The Inheritance of Orquidea Divina is a lush read. The shifts through time and points of view gave me a feeling that everything was happening at once, but also slowly unfolding petal by petal. Time winds and rewinds through the story, through the lives of the Montoyas. It adds layers to the story, but no illumination, until the pieces are in place.
For all it’s fluidity, time is important, if only because Orquidea is born at a moment of cosmic convergence granting her the worst of luck – an unwanted bastard child. Place is important, too. Orquidea raises herself on the banks of the river running through Guayaquil, Ecuador and then raises her family in the dying valley she brings back to life in the middle of the American Midwest. The house in Four Rivers is the place she could never leave and the heart of the family, though most of her children and grand children leave in frustration.

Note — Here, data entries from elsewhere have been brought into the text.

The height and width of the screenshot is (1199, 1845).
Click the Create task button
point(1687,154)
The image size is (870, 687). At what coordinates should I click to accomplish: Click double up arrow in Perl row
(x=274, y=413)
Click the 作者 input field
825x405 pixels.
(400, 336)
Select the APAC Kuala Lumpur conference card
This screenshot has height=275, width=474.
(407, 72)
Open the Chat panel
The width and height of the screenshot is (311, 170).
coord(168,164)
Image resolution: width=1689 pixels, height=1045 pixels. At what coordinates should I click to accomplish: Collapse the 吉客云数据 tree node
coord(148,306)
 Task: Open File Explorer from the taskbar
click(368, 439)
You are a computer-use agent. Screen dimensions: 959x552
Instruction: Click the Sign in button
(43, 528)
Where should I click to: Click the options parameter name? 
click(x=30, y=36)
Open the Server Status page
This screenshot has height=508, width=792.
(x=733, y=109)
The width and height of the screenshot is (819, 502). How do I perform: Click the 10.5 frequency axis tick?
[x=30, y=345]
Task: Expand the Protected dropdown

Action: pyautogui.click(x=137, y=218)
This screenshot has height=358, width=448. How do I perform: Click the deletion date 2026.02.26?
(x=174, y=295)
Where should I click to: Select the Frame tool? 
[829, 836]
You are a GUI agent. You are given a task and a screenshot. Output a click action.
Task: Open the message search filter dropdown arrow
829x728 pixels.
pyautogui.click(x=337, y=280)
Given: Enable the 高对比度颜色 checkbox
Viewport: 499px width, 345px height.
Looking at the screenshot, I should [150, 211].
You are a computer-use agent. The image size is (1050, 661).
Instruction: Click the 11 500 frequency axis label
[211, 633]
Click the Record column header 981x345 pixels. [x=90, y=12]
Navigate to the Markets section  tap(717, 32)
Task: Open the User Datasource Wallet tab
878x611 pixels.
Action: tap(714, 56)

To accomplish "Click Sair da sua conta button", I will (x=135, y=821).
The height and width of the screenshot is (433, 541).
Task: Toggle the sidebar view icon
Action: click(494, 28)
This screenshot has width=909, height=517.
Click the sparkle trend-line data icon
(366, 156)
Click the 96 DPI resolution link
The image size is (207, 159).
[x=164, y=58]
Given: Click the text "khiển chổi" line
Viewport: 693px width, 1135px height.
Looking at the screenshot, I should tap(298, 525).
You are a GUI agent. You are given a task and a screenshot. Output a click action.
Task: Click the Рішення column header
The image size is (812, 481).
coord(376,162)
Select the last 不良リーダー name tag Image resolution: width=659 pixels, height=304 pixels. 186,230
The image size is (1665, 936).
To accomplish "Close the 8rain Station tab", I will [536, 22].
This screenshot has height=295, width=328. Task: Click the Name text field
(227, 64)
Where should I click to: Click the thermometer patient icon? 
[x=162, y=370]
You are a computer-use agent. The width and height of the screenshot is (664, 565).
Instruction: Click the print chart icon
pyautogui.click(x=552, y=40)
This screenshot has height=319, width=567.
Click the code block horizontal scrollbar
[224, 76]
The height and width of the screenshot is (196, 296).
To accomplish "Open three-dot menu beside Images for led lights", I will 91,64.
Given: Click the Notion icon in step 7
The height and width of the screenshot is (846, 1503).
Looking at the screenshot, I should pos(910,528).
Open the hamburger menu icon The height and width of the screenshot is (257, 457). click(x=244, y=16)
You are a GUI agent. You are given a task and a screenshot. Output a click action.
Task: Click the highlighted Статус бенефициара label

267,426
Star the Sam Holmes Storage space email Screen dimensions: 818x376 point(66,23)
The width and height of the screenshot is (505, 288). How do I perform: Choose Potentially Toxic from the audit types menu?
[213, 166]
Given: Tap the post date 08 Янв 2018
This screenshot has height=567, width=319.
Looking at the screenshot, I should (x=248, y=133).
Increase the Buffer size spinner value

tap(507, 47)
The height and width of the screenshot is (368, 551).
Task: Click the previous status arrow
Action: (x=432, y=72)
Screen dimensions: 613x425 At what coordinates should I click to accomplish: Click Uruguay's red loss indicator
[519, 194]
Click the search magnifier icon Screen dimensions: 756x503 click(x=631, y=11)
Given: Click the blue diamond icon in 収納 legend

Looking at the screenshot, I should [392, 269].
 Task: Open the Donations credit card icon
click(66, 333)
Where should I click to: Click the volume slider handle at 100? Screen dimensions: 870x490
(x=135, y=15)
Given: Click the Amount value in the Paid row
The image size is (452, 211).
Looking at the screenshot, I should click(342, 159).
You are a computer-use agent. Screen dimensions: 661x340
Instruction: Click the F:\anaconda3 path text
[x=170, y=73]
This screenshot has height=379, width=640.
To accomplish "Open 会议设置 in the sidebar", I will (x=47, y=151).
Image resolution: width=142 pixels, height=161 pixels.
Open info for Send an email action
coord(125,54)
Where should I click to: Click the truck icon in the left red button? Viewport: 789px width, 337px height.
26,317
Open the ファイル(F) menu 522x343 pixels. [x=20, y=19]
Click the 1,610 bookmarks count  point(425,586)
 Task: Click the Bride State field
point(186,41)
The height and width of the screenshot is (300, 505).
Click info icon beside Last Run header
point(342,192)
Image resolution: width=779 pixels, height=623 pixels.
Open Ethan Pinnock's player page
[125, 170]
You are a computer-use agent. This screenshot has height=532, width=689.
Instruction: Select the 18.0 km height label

I’m sure other people will have very smart things to say about symbolism and generational trauma. I got caught up in the story. Zoraida Cordova winds the tension so slowly around your throat that you don’t realize your caught until you are. She moves so effortlessly from the magical to the commonplace that some magical elements seem perfectly normal, while others are shocking. This one is going to end up on a lot of best of 2021 lists.